More than 200 people affected by epidermolysis bullosa (EB), often known as “butterfly skin”, gathered in County Meath over the weekend for what organisers described as the largest gathering of Ireland’s EB community to date.
The two day event, organised by Debra Ireland, brought together children, adults and families from across the country for a weekend of support, friendship and shared experiences at the Pillo Hotel in Ashbourne and Emerald Park.
An average of 300 people in Ireland live with epidermolysis bullosa, a rare inherited condition that causes the skin to blister and tear at the slightest touch due to missing proteins between the skin layers.
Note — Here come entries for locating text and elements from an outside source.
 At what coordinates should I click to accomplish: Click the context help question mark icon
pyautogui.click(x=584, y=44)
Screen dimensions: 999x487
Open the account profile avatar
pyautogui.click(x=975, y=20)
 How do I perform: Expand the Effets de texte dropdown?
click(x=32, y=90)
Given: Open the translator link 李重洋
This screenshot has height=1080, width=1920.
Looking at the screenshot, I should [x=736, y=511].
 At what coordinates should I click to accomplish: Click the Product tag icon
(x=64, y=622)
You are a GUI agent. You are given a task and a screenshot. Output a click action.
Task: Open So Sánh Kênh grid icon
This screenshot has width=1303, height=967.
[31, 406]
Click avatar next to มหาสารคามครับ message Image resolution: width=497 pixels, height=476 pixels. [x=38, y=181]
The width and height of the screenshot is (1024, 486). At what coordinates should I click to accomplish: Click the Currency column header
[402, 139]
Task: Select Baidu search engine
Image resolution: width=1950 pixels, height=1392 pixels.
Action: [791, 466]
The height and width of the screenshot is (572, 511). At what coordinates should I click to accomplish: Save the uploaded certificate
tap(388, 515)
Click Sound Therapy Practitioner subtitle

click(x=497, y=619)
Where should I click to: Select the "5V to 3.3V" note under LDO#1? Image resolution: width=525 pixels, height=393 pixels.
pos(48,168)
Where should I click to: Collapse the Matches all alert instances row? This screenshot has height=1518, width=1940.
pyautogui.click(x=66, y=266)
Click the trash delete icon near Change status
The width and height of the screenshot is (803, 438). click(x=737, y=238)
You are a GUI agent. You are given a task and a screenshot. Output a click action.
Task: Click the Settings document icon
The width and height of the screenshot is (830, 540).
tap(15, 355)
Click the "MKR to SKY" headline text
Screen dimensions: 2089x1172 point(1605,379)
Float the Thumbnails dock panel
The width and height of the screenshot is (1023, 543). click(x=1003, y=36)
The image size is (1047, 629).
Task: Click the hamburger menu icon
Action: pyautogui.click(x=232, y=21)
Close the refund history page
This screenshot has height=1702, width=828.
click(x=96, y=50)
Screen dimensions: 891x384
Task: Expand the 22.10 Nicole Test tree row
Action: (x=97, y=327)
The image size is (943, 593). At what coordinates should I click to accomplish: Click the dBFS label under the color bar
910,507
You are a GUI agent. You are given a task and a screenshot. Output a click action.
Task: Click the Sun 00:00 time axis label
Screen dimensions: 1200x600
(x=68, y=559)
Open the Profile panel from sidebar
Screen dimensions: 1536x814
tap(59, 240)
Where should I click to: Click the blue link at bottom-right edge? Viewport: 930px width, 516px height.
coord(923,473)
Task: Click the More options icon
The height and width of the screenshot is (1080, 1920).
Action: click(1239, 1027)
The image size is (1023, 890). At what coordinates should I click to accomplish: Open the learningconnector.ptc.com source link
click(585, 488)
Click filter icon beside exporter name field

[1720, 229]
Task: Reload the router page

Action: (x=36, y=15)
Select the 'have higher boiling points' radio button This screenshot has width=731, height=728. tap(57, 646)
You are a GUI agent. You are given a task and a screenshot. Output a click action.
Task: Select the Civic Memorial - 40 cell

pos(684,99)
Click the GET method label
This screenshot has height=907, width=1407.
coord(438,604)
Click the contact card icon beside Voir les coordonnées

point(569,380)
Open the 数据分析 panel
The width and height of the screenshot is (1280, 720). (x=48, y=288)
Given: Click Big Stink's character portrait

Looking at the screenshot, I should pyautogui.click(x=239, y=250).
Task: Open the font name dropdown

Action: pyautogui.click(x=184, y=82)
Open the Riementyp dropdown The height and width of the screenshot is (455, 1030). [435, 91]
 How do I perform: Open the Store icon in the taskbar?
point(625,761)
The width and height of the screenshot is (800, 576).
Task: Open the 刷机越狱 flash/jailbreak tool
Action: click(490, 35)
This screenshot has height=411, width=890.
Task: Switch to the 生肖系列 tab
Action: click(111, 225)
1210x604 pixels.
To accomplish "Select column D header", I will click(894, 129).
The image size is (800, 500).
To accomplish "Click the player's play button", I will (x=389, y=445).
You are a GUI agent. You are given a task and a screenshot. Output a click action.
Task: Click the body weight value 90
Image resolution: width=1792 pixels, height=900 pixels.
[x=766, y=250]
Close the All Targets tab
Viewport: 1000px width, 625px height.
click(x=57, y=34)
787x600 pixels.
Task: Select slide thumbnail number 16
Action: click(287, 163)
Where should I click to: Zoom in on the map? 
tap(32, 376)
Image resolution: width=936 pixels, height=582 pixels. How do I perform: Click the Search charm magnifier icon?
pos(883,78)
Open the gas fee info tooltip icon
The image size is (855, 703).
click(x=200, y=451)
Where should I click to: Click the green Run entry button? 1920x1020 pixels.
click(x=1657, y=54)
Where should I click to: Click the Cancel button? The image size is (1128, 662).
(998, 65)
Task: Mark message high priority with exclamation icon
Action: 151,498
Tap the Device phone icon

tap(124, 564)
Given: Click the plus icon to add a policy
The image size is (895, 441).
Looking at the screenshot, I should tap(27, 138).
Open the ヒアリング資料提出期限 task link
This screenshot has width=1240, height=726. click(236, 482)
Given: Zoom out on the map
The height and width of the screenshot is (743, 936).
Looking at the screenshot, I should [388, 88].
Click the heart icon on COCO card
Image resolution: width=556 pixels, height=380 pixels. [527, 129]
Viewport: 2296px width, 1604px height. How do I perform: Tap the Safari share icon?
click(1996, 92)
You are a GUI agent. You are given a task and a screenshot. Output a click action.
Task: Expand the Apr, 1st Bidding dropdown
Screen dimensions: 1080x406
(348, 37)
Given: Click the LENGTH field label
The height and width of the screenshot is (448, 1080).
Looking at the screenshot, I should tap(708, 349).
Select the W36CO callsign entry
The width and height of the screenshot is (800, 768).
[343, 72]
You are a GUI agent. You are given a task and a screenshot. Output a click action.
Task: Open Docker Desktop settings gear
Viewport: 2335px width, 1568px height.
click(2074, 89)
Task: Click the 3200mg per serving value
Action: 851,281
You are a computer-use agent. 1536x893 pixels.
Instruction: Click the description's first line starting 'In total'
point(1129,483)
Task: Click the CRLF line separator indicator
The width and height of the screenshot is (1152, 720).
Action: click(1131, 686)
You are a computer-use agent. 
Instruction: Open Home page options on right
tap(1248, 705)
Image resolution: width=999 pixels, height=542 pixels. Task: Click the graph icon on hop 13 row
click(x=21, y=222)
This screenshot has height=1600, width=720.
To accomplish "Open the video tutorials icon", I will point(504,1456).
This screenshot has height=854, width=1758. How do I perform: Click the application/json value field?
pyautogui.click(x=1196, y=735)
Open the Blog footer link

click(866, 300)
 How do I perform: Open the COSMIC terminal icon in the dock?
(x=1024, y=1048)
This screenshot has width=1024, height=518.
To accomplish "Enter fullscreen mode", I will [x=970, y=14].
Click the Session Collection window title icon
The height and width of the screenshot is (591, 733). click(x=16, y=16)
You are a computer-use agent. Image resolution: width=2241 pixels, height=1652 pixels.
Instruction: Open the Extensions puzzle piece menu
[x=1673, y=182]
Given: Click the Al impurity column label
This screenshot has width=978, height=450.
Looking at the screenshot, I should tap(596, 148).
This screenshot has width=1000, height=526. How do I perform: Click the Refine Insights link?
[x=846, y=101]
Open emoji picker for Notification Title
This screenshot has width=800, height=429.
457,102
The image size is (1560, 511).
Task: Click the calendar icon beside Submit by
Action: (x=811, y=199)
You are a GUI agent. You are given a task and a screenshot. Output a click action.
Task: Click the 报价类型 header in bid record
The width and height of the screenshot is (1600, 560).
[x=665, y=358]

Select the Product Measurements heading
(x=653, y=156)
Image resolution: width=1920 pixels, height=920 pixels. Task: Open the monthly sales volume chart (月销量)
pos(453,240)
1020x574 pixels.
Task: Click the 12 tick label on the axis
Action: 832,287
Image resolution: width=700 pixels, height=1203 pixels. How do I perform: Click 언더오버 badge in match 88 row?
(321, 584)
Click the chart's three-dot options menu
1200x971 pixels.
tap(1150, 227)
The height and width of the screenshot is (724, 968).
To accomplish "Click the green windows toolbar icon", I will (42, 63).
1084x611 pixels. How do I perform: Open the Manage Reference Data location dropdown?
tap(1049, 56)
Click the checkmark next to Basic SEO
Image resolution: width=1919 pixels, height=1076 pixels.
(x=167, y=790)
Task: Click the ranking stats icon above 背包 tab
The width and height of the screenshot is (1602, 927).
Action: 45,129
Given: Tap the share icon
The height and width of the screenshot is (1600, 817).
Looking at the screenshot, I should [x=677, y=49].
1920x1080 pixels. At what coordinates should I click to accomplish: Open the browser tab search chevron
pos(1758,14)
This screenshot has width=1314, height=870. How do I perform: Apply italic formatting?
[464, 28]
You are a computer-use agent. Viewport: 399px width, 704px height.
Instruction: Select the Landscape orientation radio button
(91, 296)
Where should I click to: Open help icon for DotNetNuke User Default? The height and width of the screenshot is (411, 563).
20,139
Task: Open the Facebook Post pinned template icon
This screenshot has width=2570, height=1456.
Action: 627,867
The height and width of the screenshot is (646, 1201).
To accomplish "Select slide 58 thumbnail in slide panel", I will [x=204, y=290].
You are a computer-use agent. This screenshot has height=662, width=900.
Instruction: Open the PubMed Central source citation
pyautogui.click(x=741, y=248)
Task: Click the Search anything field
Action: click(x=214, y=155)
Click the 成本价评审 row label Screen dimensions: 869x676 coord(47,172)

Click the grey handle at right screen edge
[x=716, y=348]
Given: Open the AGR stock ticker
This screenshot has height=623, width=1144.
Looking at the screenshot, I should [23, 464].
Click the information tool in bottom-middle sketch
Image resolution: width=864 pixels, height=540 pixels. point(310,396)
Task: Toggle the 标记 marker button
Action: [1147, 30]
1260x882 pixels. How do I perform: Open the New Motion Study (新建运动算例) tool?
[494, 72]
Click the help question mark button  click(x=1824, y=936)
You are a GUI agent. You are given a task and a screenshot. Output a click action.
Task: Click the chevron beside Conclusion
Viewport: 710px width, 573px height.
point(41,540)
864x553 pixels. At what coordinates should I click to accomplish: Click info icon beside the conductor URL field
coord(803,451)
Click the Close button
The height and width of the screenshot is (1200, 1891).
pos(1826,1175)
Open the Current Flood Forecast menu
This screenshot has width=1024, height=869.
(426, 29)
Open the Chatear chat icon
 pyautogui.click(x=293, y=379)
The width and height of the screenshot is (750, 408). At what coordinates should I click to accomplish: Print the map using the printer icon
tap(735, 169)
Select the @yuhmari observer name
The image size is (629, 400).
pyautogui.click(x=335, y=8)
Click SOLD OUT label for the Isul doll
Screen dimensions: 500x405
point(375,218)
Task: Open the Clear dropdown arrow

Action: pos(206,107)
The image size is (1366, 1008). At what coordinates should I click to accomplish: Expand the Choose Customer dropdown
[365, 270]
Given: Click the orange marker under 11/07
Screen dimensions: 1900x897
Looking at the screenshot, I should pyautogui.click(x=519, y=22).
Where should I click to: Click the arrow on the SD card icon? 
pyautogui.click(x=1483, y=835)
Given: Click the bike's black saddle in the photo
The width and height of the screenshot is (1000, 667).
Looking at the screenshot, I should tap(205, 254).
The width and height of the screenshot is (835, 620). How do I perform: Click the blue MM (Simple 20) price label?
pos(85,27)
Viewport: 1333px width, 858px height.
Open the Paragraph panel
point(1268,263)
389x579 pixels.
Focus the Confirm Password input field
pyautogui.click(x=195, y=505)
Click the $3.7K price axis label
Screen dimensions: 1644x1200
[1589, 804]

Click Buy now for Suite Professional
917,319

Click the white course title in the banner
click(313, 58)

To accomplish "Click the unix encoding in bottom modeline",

More than 200 people from the EB community came together on June 20 and 21 for what has become one of the highlights of the Debra calendar.
“This event is now firmly established as one of the highlights of the Debra calendar and our Summer Extravaganza was the biggest and best yet,” said Alejandra Livschitz, Head of Communications for Debra, the national charity supporting those living with EB.
“There’s something about being in a room where you don’t have to explain anything, where the bandages, the questions and the careful hugs all just make sense.
“That’s what this weekend is about, connection, kids being kids and parents finding people who just get it.”
On Saturday, attendees gathered for an afternoon of research talks, including a presentation from two members of the Debra International Youth Council.
Lena Riedl from Austria and Ida Steinlein from Norway shared their experiences of living with EB and highlighted the work young people are doing to advocate for the community on a global stage.
“Lena and Ida’s presentation was a reminder of just how much the next generation of the EB community has to say, as well as how valuable it is for young people to support each other across borders,” said Ms Livschitz.
“Families in the room said hearing directly from young adults living confidently with EB was one of the most moving moments of the weekend.
“A huge thanks to SMBC Aviation Capital, whose generous funding supported the Summer Extravaganza and will continue to do so over the next two years.”
On Sunday, the event moved to Emerald Park where families enjoyed rides, a petting zoo and a range of attractions suitable for all ages and abilities.
As walking and standing for long periods can be particularly difficult for people living with EB, Debra worked to ensure the venue was as accessible as possible. Mobility support, rest areas, a dedicated quiet room and Queue Assist passes were all provided to help families enjoy the day comfortably and safely.